» **Your instructions**:
Take each line of the records below that contains the string "column" and copy it.

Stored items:
=== Section Start ===

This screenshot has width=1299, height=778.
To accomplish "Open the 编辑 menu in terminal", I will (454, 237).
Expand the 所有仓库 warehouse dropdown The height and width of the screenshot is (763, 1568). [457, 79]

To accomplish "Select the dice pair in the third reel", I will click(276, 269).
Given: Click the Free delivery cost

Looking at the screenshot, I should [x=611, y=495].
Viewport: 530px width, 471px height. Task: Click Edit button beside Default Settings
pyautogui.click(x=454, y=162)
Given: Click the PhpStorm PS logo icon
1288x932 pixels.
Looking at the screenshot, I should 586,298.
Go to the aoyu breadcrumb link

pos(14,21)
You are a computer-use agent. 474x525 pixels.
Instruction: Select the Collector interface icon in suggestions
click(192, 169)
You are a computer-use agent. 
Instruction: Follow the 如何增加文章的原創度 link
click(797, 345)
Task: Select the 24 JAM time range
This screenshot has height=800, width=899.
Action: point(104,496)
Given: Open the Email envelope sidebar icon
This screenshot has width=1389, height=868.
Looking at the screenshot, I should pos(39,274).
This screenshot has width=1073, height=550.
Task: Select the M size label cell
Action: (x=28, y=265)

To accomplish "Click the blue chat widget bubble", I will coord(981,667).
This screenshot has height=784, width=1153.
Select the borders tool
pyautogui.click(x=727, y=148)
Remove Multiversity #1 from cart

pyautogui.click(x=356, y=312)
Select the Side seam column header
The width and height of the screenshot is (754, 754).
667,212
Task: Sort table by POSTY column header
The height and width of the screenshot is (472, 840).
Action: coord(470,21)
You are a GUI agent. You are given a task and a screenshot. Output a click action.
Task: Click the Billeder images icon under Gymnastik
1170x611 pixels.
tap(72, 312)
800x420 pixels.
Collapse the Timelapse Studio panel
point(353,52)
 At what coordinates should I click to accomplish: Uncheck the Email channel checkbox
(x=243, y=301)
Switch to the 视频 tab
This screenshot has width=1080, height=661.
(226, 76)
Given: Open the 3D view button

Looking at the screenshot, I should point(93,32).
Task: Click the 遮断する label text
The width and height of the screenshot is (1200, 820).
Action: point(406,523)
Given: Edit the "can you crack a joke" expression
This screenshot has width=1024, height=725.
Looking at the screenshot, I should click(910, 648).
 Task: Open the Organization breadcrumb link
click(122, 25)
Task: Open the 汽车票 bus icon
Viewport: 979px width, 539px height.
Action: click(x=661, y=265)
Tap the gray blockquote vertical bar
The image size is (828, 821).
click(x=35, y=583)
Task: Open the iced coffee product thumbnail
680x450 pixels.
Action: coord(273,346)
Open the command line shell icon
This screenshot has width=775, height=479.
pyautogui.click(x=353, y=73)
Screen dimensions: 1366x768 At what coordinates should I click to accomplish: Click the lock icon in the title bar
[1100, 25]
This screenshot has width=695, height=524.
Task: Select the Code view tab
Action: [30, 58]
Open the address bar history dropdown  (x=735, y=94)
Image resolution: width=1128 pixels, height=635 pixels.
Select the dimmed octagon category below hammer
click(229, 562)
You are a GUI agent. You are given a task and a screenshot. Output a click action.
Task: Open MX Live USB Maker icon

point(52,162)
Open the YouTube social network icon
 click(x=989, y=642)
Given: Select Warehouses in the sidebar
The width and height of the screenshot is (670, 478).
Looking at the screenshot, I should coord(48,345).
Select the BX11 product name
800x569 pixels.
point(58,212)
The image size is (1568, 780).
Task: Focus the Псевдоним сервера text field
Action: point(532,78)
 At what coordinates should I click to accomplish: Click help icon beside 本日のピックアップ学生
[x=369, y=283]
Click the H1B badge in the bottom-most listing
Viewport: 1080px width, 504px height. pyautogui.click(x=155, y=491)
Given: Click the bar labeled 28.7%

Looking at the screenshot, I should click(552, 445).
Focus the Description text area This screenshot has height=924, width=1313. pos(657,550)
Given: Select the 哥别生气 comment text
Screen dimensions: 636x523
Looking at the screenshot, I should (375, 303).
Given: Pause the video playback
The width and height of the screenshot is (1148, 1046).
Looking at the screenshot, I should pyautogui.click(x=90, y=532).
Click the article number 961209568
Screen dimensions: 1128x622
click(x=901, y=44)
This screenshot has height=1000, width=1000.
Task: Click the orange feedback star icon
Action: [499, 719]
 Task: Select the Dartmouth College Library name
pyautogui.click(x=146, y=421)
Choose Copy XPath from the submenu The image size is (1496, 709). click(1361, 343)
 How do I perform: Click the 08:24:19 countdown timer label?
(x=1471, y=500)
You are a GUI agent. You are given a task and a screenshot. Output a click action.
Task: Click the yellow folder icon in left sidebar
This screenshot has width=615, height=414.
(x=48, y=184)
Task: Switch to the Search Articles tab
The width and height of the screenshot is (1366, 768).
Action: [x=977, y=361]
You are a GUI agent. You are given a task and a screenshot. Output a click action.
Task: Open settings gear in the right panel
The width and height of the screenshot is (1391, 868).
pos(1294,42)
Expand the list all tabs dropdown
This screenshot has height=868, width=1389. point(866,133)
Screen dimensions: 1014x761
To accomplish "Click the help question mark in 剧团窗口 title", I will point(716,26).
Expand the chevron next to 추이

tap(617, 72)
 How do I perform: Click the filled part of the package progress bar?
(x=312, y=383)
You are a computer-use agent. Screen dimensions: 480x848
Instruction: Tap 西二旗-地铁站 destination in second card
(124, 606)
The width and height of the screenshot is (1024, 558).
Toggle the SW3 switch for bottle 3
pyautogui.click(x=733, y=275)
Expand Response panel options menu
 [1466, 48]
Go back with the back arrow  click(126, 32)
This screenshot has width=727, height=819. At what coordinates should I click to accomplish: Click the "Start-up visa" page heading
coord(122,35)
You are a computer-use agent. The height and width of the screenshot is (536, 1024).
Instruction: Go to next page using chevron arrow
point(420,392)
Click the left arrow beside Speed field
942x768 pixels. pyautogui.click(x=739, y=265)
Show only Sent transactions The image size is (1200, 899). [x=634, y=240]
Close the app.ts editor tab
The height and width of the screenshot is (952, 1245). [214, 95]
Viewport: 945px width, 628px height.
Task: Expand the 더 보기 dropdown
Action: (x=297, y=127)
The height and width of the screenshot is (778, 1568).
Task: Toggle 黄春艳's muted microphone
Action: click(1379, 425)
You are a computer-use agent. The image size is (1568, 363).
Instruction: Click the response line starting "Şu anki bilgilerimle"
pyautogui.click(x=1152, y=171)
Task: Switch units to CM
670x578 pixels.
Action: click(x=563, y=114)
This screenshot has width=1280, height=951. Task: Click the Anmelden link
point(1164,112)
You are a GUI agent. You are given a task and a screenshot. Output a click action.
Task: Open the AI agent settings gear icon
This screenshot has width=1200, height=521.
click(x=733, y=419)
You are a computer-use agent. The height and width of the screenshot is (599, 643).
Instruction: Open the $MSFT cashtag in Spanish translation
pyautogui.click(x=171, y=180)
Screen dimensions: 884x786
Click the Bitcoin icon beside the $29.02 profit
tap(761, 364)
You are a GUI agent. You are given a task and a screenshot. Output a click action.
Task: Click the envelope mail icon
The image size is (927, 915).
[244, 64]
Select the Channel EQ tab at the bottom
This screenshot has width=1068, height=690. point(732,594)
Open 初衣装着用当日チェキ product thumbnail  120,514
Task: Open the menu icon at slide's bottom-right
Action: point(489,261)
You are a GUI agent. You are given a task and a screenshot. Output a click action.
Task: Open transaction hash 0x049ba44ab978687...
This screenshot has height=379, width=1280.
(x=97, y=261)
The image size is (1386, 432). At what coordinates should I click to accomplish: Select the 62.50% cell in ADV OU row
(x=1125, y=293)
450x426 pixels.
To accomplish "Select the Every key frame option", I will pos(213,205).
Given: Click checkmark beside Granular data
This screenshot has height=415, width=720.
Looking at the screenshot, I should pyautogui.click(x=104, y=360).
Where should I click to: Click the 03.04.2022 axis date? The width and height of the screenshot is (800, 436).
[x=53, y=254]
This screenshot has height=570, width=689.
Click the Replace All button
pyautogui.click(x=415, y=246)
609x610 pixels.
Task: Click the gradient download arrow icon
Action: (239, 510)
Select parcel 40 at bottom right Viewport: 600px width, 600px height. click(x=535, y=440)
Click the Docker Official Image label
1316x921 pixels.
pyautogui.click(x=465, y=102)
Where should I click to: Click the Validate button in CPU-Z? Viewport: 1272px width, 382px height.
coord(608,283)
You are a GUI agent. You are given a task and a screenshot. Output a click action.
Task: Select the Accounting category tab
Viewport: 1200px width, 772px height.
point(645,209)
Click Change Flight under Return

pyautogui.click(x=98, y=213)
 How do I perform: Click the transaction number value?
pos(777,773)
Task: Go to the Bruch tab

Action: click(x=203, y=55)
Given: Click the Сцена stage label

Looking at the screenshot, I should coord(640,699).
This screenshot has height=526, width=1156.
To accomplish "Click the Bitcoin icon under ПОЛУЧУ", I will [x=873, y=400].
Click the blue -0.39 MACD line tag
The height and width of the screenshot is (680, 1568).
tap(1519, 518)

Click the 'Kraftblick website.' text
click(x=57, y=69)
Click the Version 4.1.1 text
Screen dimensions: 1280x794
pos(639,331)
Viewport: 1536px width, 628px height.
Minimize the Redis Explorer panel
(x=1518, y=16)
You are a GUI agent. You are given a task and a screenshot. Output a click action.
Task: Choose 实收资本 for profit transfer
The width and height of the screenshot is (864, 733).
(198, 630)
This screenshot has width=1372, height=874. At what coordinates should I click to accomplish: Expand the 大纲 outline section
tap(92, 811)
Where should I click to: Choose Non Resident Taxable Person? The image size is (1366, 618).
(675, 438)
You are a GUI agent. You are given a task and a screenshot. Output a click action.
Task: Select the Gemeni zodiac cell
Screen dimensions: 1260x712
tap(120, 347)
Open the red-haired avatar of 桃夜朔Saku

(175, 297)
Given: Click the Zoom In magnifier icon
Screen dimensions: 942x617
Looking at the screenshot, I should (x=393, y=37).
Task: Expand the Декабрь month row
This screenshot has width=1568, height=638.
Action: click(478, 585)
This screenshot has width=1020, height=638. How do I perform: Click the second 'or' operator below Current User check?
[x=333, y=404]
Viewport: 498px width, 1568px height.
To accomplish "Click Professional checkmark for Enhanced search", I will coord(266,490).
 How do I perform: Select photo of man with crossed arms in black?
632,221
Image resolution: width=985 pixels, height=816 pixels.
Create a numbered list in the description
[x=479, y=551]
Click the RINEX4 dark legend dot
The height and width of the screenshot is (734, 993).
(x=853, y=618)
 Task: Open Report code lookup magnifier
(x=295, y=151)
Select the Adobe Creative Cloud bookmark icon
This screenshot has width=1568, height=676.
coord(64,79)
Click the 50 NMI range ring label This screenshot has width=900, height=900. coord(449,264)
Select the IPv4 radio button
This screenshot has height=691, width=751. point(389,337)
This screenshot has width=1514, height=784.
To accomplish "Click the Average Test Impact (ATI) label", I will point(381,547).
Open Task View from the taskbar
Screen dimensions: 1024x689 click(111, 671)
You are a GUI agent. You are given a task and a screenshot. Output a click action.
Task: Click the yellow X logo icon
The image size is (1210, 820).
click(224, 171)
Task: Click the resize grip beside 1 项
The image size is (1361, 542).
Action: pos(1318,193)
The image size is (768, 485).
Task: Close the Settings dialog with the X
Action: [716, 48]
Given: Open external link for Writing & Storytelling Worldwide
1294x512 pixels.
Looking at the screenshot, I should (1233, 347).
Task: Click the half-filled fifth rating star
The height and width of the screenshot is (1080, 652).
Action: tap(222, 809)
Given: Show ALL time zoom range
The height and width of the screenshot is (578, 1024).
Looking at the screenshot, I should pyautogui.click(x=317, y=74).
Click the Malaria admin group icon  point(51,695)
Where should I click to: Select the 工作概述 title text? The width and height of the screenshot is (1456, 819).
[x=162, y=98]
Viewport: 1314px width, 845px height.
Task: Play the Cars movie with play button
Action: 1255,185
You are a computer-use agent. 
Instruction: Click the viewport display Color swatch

=== Section End ===

» **The completed task**:
Select the Side seam column header
Task: Sort table by POSTY column header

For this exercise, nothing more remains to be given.